» **Work to complete**: Retype, exactly as they appear below, the lines between the line holding "Click the Gradle" and the line holding "Switch to the 精选人群", both ends included.

» **Task inputs**:
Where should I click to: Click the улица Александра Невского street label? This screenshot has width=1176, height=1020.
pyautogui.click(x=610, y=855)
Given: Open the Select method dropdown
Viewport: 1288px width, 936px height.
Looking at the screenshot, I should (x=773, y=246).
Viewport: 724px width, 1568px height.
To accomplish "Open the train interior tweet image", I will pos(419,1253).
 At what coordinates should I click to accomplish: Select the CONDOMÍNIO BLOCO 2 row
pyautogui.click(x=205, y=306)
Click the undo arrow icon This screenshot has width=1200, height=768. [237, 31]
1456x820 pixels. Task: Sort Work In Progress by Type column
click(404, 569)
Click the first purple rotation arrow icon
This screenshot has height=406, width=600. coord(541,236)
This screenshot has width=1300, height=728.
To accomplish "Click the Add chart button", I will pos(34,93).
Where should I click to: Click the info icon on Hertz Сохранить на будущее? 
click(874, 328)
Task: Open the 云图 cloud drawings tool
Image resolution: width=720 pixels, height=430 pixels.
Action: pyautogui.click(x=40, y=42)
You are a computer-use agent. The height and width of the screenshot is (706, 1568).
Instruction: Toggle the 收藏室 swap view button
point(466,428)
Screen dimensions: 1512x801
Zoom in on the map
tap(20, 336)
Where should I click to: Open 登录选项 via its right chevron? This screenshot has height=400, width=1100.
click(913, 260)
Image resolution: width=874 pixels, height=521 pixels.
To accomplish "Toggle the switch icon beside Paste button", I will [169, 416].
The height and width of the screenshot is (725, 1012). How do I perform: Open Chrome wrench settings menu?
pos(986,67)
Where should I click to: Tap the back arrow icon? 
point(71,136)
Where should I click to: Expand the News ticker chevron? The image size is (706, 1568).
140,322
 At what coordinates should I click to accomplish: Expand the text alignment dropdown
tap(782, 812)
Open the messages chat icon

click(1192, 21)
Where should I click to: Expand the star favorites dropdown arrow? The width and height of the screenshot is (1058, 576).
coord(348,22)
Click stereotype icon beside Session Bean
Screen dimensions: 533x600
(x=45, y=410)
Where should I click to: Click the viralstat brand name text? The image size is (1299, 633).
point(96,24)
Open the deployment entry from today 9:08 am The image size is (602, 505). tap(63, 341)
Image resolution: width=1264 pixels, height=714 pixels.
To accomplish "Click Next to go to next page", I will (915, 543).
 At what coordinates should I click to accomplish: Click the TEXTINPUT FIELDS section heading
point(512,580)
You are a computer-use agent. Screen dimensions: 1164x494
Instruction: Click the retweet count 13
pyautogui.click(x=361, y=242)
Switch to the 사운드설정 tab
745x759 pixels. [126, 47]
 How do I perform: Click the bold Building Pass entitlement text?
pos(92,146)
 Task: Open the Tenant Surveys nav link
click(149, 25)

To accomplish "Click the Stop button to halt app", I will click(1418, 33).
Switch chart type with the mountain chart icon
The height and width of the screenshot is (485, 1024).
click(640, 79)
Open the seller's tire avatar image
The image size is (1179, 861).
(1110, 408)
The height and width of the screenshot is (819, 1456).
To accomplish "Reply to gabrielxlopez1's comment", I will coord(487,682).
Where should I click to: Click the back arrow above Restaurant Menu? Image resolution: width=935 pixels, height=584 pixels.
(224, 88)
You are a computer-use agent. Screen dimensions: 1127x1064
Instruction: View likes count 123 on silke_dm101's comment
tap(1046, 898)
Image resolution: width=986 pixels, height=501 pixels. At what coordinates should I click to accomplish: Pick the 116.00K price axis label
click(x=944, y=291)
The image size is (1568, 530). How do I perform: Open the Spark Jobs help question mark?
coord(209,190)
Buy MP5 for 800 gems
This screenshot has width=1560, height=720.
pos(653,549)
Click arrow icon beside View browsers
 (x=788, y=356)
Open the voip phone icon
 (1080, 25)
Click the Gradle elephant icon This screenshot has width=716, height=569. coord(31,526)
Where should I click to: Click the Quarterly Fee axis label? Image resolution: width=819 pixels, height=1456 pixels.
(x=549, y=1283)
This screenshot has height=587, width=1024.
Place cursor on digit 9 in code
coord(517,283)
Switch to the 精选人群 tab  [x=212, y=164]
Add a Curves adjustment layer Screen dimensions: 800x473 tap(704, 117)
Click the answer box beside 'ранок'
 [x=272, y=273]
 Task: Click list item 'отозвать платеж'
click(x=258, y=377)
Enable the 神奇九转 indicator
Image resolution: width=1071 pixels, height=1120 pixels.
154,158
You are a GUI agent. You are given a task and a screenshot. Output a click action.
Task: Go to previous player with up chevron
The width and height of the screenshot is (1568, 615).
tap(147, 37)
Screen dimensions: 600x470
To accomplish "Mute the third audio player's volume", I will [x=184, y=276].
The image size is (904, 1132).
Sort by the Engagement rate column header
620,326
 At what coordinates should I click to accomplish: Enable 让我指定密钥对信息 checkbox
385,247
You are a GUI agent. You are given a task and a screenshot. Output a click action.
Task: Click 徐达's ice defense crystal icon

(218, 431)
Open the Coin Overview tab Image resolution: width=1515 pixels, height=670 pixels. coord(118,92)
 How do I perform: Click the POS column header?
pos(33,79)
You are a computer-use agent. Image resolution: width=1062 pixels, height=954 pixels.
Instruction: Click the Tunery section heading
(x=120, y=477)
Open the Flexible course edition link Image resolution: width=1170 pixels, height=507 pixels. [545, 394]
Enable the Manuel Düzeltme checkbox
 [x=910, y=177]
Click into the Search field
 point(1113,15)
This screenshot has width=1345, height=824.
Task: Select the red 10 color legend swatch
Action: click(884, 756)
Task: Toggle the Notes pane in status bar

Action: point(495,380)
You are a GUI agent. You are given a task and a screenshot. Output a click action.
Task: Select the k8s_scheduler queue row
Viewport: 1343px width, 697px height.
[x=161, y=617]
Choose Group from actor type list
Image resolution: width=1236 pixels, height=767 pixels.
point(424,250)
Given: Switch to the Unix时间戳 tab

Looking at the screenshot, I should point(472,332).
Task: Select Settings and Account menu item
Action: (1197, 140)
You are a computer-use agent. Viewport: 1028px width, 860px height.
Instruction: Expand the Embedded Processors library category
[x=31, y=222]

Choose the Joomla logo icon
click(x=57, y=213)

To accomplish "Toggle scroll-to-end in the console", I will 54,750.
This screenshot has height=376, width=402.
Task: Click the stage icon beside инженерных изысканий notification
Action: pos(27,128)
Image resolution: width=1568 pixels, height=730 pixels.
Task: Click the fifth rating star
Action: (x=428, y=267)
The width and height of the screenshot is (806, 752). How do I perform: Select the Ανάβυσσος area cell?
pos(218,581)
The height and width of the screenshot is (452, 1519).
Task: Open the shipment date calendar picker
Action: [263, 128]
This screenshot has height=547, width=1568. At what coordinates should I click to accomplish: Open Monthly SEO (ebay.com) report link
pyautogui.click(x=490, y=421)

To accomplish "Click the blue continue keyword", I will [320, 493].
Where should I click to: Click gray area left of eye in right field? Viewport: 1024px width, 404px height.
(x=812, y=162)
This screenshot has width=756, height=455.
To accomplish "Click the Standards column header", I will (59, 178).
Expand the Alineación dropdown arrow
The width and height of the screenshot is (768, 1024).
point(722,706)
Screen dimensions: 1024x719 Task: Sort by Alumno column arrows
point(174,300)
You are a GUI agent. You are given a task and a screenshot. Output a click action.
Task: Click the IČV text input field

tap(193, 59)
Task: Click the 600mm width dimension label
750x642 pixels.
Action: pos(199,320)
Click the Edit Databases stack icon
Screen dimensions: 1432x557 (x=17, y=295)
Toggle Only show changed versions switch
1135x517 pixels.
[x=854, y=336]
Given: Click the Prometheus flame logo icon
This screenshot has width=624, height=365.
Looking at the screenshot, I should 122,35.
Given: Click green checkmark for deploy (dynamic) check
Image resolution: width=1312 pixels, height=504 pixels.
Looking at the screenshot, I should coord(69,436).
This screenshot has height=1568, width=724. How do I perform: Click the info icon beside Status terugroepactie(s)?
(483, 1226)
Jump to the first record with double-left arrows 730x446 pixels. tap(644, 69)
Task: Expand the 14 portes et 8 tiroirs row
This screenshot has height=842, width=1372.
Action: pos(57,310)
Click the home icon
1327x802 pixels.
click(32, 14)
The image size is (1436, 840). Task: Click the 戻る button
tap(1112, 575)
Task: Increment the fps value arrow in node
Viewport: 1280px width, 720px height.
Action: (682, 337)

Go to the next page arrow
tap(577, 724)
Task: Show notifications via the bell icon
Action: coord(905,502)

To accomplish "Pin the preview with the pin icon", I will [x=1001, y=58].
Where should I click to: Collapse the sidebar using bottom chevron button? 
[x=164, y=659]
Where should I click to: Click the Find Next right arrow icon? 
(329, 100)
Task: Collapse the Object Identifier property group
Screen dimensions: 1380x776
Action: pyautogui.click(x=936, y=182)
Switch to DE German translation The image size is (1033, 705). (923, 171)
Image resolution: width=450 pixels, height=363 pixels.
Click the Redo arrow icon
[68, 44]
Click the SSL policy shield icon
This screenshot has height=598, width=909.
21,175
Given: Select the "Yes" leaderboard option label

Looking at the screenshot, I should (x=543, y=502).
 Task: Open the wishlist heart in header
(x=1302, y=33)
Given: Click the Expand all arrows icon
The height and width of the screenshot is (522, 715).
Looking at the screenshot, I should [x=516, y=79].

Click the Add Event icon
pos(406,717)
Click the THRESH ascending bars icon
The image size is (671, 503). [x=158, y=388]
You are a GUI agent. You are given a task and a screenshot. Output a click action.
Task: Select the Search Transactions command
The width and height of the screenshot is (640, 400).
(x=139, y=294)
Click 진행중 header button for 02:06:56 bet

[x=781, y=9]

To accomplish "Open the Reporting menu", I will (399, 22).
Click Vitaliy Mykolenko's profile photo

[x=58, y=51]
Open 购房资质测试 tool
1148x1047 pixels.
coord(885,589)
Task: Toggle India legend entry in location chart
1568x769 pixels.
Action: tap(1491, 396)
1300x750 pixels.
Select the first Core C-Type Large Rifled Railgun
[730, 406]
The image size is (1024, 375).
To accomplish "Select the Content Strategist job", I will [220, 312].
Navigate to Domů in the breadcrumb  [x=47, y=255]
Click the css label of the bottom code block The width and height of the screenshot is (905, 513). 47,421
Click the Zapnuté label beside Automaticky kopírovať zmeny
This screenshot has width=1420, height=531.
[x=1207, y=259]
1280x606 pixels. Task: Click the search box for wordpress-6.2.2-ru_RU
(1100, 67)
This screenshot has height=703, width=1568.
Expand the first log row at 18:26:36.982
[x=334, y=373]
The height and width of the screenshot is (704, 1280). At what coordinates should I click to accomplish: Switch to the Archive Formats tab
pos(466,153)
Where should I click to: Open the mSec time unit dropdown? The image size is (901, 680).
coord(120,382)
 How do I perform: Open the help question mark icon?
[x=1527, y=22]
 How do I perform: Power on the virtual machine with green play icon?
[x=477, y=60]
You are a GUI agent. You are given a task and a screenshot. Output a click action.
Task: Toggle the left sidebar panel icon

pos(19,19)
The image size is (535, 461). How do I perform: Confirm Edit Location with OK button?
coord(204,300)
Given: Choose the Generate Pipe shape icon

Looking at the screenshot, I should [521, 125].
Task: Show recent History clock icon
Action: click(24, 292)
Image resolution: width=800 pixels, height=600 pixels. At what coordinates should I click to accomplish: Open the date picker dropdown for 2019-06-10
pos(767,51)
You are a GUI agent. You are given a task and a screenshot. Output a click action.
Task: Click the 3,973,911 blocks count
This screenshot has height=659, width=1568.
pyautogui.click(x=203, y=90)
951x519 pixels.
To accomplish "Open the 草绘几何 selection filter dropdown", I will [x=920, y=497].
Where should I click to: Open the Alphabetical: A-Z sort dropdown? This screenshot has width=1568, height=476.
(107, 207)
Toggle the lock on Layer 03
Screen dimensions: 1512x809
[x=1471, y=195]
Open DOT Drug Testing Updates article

» **Solved problem**:
Click the Gradle elephant icon This screenshot has width=716, height=569. coord(31,526)
Where should I click to: Click the Quarterly Fee axis label? Image resolution: width=819 pixels, height=1456 pixels.
(x=549, y=1283)
This screenshot has height=587, width=1024.
Place cursor on digit 9 in code
coord(517,283)
Switch to the 精选人群 tab  [x=212, y=164]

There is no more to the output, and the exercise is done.